-- Opening Marker --
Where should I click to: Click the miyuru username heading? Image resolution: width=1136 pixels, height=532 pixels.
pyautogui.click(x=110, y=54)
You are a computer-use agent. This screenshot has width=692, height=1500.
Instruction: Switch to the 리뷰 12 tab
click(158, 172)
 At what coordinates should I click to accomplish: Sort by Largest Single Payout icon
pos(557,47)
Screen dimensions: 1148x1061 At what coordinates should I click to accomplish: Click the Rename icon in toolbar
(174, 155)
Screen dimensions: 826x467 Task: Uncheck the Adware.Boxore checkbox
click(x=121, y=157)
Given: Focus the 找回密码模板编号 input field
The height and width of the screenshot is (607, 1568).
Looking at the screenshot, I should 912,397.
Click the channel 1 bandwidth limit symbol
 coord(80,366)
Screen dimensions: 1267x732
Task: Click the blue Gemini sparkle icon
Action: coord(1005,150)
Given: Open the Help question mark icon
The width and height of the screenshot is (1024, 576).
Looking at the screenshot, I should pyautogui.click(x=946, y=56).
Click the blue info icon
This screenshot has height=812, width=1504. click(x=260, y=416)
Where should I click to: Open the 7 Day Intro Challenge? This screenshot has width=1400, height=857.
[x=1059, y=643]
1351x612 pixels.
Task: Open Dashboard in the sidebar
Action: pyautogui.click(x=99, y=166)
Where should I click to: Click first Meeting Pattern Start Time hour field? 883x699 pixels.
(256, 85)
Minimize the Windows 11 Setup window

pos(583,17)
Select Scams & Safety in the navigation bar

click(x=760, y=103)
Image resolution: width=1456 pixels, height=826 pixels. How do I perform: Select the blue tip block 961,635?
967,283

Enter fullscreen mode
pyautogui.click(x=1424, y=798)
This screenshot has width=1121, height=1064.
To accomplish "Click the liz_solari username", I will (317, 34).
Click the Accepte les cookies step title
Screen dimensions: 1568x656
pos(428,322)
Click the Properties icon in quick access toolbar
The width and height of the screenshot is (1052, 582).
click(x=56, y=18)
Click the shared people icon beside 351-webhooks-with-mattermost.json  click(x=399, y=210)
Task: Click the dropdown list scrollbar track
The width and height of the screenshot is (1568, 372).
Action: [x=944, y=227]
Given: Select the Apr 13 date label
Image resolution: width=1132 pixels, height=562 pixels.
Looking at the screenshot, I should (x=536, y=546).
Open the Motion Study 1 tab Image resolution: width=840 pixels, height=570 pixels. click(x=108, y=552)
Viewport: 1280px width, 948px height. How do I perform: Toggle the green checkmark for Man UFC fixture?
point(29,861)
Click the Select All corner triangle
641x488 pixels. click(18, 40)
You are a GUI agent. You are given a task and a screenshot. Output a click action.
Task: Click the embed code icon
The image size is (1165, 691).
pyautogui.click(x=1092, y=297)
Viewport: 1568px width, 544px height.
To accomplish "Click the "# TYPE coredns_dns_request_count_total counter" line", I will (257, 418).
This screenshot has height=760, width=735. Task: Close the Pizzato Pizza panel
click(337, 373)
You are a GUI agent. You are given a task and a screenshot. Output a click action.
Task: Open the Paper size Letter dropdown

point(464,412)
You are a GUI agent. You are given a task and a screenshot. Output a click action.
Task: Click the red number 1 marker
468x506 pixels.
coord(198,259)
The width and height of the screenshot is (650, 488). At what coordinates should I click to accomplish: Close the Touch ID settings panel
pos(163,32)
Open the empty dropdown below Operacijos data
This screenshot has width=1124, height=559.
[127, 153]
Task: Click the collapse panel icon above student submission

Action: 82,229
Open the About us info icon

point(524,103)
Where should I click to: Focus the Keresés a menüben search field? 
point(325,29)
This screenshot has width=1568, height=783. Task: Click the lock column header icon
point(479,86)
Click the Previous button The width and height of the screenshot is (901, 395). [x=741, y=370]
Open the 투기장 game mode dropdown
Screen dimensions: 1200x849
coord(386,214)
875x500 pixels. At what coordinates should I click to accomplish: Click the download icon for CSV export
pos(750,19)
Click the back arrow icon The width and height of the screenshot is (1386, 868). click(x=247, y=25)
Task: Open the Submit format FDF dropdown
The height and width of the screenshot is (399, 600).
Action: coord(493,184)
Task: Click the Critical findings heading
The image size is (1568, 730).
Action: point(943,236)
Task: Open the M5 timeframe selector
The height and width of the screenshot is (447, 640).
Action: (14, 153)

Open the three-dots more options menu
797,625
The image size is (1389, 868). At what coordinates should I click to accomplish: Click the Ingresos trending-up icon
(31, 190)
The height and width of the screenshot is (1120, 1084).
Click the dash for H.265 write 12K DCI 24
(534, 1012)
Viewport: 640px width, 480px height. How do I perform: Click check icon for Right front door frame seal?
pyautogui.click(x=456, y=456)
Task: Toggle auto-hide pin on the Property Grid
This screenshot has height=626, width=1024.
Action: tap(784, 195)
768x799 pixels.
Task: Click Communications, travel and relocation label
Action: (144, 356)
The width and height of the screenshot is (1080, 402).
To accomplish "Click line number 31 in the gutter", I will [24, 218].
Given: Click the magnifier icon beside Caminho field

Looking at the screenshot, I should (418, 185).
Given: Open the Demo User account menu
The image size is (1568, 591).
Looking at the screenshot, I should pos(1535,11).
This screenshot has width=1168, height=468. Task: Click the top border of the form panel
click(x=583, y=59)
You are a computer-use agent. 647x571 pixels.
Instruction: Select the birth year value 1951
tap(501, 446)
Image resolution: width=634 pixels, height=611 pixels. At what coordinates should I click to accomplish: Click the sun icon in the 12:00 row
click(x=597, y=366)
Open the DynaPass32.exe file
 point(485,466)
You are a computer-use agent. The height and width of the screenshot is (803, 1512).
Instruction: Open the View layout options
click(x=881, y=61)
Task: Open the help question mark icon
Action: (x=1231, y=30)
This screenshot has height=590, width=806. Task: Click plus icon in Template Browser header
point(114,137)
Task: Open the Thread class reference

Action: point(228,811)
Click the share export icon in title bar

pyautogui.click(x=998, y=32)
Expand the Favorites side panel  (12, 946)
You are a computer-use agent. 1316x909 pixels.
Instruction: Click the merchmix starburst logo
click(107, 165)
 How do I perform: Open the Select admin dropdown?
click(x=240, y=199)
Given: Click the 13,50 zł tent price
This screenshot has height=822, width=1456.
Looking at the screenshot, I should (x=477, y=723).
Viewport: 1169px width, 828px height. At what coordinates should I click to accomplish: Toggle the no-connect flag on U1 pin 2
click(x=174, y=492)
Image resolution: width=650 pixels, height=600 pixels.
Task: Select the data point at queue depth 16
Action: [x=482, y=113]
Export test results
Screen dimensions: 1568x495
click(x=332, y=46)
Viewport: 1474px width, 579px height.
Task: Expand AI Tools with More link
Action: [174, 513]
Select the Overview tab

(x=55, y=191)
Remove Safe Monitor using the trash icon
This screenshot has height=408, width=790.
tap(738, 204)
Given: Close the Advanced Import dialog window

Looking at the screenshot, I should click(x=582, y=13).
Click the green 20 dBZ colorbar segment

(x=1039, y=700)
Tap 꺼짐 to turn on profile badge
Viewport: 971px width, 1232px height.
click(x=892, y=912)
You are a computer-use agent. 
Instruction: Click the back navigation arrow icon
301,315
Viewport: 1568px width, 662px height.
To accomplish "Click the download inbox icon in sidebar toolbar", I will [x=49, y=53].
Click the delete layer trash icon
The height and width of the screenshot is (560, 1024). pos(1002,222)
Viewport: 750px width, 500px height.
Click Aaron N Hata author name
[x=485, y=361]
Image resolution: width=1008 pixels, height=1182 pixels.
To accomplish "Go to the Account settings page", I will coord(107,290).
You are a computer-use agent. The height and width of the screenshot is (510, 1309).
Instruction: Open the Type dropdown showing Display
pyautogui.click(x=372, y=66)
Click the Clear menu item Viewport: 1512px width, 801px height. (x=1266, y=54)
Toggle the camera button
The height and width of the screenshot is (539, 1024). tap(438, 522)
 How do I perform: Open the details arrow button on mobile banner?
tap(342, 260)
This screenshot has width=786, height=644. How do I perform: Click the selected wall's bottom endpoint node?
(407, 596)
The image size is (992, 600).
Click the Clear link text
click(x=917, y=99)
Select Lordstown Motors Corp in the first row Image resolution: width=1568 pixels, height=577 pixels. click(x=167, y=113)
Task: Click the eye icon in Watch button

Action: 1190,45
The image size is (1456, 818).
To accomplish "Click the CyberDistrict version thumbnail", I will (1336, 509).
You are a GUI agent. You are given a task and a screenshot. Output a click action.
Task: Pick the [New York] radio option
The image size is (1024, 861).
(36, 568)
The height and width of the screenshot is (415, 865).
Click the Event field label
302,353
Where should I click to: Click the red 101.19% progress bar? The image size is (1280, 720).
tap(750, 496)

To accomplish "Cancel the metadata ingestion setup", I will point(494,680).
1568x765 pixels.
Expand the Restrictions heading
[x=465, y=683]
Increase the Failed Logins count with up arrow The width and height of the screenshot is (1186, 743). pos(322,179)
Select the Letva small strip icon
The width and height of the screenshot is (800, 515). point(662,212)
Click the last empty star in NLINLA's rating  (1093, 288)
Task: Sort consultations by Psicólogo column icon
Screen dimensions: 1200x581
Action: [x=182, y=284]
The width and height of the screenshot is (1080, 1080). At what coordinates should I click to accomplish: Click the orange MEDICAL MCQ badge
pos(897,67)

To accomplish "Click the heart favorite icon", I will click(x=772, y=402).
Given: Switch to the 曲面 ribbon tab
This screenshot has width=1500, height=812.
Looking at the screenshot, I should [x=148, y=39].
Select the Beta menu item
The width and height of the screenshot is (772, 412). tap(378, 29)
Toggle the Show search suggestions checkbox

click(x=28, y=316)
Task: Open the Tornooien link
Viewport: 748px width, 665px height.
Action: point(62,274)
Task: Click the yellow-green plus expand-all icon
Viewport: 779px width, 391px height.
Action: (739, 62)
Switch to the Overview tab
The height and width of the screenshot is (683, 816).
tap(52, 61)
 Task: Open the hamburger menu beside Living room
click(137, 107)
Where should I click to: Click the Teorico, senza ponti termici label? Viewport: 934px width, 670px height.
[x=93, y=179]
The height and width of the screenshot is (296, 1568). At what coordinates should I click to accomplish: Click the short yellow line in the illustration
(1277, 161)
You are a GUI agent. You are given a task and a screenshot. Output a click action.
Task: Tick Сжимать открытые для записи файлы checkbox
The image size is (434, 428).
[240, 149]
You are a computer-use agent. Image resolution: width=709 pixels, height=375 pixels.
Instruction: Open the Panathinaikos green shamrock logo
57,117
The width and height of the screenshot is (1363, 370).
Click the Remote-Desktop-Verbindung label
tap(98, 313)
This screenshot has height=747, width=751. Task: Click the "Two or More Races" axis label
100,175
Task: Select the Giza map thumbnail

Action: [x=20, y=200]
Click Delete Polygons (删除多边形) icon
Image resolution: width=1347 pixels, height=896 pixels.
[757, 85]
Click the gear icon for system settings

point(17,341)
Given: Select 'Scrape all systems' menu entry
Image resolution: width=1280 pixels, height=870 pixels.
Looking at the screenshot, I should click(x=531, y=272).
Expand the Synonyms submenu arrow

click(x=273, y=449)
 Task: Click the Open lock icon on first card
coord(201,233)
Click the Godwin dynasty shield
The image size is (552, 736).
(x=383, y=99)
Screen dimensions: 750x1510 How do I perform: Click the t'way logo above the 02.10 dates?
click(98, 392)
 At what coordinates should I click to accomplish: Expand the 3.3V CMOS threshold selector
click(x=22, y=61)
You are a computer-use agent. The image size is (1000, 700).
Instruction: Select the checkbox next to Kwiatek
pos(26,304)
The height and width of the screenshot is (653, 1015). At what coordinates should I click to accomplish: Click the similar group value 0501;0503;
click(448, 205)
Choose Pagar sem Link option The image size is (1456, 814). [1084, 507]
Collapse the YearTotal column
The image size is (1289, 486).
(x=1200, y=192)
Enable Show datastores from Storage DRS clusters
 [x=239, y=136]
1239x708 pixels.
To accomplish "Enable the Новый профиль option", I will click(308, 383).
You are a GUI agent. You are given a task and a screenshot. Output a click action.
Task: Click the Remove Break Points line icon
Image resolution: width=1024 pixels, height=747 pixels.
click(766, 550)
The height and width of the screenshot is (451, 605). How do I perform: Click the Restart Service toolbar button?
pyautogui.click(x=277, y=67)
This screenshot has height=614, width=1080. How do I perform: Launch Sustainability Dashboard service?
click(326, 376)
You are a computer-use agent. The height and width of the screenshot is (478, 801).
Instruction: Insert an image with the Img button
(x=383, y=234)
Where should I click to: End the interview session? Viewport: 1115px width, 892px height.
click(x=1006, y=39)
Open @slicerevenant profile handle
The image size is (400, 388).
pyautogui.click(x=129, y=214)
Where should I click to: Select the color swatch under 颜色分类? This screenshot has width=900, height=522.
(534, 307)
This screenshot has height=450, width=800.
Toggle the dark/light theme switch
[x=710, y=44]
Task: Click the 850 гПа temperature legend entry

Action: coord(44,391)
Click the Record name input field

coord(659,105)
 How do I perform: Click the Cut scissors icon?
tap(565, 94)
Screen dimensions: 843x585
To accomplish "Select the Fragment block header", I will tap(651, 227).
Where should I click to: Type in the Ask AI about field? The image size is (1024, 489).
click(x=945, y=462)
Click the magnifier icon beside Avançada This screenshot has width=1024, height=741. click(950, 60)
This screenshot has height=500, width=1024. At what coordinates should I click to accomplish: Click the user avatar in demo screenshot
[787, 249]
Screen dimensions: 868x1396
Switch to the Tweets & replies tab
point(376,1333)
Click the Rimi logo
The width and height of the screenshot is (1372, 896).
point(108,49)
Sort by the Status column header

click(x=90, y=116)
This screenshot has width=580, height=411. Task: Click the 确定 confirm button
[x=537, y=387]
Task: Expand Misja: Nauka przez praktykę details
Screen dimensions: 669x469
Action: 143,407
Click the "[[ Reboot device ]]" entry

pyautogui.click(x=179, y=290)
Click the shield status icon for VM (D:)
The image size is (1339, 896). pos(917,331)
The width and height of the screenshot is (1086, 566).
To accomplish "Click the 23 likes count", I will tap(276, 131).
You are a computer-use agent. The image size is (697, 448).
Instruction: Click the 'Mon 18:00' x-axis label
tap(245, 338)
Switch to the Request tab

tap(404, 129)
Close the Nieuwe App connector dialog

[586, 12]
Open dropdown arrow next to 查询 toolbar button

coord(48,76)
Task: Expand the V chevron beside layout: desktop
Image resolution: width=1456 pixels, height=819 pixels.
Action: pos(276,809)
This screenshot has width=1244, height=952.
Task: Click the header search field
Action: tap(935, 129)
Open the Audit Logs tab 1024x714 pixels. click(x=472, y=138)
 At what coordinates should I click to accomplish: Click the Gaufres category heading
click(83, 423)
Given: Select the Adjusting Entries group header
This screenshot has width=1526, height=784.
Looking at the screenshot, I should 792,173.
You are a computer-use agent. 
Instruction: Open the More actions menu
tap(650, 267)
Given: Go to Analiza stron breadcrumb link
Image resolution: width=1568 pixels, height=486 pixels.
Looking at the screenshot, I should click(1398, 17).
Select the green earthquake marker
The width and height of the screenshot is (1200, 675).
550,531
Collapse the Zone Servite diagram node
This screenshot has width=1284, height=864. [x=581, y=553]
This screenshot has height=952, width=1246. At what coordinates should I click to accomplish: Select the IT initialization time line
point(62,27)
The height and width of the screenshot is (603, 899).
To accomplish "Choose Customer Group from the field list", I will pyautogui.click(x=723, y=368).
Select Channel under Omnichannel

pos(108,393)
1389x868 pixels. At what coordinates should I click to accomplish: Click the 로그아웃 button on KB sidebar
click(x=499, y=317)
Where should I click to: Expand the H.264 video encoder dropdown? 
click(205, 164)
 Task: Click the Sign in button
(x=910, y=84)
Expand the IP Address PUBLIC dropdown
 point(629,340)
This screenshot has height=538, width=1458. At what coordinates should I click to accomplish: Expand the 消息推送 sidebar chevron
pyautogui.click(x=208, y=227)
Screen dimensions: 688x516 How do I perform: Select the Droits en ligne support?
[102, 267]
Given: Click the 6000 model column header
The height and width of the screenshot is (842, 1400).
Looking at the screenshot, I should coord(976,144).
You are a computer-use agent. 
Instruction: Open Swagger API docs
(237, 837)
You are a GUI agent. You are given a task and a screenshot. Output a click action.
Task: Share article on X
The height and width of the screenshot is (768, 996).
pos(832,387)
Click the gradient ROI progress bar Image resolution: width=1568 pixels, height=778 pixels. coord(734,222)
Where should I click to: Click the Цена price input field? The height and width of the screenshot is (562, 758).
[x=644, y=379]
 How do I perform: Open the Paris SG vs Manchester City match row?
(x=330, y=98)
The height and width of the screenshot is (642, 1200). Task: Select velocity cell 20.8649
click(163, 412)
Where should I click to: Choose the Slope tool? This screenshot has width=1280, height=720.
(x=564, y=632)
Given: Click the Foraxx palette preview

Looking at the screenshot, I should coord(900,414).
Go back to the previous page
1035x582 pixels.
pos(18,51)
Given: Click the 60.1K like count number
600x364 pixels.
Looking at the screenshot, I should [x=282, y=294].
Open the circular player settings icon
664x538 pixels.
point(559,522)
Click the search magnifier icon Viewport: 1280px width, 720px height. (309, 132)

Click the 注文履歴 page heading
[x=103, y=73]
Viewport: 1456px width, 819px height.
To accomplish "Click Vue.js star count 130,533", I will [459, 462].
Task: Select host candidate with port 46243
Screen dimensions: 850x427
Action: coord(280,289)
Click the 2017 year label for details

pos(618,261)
-- Closing Marker --
**Work to be completed:** Copy out the lines above with "number" in them.

**Task answer:**
Task: Click the red number 1 marker
To accomplish "Click line number 31 in the gutter", I will [24, 218].
Given: Click the 60.1K like count number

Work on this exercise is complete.